Tuesday, November 17, 2015

Embolization for epistaxis 

Step 1: verify origin of ophthalmic artery is off ICA and not off MMA -- or rather, verify that the eye has good collateral blood supply from ICA and is not entirely dependent off anomalous MMA-based supply. 
There are quiet collaterals between the MMA and the the ophthalmic artery -- if the standard ophthalmic artery fails to develop in utero, or if for some reason is occluded slowly (like pipeline across supraclinoid ICA) you will develop these collaterals (termed meningo-ophthalmic artery). In this example you can see a nice ophthalmic off ICA. 



an example of meningo-ophthalmic artery from neuroangio.org. Note: this is an ECA injection, with the Imax at the lower edge of screen, STA on far R lower corner, MMA in bright red, ophthalmic artery in black -- note that the ICA is filling retrograde via ophthalmic artery from MMA. Pretty cool stuff. Anterior is left. 

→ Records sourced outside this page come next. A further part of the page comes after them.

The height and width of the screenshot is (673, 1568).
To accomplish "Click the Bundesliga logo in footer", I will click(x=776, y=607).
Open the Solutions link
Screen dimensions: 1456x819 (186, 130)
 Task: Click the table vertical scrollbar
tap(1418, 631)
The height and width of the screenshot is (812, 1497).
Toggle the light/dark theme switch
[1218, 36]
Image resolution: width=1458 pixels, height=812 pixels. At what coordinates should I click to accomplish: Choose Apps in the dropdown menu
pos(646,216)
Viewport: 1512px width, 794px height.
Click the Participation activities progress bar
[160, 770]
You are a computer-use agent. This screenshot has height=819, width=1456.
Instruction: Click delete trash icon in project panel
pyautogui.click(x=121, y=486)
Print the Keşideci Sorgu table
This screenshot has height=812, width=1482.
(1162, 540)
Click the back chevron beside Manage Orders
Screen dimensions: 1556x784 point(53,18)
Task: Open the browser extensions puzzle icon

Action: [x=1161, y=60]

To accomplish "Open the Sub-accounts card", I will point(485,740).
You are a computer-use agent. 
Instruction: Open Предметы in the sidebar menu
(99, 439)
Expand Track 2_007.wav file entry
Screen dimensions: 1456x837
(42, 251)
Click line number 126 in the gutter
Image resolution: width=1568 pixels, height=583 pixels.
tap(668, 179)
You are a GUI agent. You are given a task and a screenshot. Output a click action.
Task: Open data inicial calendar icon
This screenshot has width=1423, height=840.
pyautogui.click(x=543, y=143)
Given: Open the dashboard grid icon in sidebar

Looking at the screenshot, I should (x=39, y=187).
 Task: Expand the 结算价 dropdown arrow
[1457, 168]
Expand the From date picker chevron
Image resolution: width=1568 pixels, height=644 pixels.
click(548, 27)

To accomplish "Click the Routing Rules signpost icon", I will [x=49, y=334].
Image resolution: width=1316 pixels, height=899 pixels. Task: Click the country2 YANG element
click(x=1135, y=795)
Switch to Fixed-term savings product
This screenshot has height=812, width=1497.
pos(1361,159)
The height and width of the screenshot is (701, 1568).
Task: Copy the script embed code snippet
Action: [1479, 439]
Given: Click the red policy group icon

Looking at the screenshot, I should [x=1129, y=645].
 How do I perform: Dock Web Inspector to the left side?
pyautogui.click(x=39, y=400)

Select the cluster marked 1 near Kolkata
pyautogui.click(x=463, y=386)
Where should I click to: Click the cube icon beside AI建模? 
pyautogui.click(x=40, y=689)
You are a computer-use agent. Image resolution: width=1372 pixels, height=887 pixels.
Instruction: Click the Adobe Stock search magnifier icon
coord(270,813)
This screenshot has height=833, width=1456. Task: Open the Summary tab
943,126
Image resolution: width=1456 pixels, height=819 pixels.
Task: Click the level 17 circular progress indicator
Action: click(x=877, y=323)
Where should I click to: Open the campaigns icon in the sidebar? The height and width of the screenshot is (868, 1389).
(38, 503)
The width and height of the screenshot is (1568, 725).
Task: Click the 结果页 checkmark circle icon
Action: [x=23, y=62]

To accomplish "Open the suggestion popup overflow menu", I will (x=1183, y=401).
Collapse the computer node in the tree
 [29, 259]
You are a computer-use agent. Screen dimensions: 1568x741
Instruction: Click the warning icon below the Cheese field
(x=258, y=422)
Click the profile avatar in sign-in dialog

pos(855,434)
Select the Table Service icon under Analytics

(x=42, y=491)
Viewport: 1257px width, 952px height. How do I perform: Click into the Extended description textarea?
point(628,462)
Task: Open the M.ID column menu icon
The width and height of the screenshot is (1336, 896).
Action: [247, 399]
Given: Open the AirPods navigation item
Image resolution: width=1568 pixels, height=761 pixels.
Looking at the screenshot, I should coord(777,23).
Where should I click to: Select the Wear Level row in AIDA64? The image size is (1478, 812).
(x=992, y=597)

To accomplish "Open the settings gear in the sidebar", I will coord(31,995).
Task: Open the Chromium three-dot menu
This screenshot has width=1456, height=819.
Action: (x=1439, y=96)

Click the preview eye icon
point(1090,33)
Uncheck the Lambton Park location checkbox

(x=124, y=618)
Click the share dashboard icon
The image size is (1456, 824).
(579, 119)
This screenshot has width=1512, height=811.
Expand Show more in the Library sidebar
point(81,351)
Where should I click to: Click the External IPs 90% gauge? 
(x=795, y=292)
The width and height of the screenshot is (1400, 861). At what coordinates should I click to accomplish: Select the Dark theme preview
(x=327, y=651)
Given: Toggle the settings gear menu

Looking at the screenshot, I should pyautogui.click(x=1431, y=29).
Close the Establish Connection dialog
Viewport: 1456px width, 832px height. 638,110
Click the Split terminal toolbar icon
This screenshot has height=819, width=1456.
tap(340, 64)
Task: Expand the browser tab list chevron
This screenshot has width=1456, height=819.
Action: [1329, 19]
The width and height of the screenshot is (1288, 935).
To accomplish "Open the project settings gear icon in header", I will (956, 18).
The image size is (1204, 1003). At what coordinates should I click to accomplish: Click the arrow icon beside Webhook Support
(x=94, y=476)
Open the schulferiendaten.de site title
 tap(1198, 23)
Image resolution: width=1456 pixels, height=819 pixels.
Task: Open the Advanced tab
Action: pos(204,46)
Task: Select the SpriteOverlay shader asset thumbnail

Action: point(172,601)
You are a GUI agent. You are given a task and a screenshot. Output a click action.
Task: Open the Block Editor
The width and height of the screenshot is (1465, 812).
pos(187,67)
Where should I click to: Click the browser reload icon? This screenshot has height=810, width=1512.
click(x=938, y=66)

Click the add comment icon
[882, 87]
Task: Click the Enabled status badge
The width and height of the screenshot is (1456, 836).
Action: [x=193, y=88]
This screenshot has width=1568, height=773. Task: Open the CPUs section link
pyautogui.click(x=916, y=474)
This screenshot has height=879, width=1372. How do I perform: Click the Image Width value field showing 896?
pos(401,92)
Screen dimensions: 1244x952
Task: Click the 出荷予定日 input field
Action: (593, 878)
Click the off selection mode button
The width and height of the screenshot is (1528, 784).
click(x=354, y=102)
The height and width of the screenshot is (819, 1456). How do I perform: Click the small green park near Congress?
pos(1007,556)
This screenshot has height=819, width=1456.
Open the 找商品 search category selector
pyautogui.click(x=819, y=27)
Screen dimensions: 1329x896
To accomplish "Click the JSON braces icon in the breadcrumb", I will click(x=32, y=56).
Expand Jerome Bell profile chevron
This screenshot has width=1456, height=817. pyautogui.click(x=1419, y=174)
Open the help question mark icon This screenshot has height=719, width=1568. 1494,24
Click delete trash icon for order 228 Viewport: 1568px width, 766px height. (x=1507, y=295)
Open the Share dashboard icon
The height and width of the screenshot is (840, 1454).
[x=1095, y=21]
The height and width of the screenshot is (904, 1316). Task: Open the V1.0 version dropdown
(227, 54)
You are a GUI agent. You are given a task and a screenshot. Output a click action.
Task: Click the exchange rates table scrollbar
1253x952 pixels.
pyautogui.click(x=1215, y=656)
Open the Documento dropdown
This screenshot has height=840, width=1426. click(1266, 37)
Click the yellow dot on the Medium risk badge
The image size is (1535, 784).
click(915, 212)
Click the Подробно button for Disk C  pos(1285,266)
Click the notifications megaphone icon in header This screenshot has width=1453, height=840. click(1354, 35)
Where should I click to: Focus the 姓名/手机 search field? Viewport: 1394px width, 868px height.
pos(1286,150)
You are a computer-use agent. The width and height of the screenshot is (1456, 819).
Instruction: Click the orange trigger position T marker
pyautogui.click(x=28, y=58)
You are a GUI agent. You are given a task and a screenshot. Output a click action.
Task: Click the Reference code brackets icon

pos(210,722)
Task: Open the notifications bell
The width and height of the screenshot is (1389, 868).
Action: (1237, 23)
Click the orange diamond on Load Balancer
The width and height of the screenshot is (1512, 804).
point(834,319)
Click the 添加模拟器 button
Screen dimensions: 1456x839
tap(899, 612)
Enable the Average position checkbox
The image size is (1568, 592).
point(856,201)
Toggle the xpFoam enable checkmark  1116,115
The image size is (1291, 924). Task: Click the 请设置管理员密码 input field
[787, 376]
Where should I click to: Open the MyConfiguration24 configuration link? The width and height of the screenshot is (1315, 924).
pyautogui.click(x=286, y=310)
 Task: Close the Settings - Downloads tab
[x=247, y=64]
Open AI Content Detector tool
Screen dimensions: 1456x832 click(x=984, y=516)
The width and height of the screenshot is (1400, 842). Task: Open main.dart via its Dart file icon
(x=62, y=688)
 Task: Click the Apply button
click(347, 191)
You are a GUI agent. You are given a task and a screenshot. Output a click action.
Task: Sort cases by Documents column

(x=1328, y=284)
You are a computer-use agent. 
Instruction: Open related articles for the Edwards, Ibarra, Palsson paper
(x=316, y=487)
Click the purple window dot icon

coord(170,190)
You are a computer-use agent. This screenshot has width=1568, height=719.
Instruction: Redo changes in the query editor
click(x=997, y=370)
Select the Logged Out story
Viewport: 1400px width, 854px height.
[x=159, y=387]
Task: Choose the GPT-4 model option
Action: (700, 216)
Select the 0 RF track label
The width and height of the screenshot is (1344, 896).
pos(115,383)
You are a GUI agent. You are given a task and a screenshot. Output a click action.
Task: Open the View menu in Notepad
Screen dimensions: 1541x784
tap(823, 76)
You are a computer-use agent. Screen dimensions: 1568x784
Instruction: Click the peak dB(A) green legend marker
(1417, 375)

THIS IS IMPORTANT because epistaxis embolization involves embolizing the Imax with particles. You push catheter past MMA but particles can still reflux into MMA and if someone's has a meningo-ophthalmic and does not have good collateral from an ophthalmic coming off ICA, you can cause monocular blindness from this procedure. 

step 2: microcatheter into Imax DISTAL to MMA 

then inject particles, coils, or even tiny pledgets of gelfoam.